So what's special about a Header Accumulator. Well, it's not a list of all the headers. It's a compressed list of all of the block hashes from those headers that can then be used to reliably know the entirety of chain history maintaining only this fancy SSZ data structure. Which means in relatively normal English that if I have an up to date header accumulator, I ask for a header from the Portal Network and another node sends me one back, I can verify that it's the right header for which ever block I want to see because of the magic of merkle proofs. And, this whole data structure is only a few megabytes, which is perfectly reasonable for any light client to maintain. But then, the Merge :tm: happened. Without going into the details (which require several whole Github issues to really explain), when the Merge happened, the header accumulator is basically done. It freezes as the last Proof of Work block and is now frozen in time, a sort of permanent history of the pre-Merge chain that light clients can use to verify any block header from that era of Ethereum time.
Post-Merge Light Clients
I referenced this before but the post-Merge Ethereum world has somewhat better support for light clients than the LES protocol.

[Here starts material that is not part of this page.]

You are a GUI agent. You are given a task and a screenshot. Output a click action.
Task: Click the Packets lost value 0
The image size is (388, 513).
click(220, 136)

Before we dive into the details, I want to define one term finality or finalized. When applied to Ethereum's proof of stake consensus, this means that a block has been finalized (i.e. attested to by a majority of validators and included in a completed epoch) and enshrined in the history of the chain and cannot be rolled back so a bad actor would have to acquire a majority of the stake and then fork the chain
With the Altair hardfork, there are two new light-client specific additions:
Light client updatesare general purpose chunk(s) of data that includes a finalized block header per update period (~27 hours) that the light client uses as a reference point syncing forward on the chain. Think of it like a "canonical header" used as a starting point for syncing the recent history of the pre-merge proof of work chain.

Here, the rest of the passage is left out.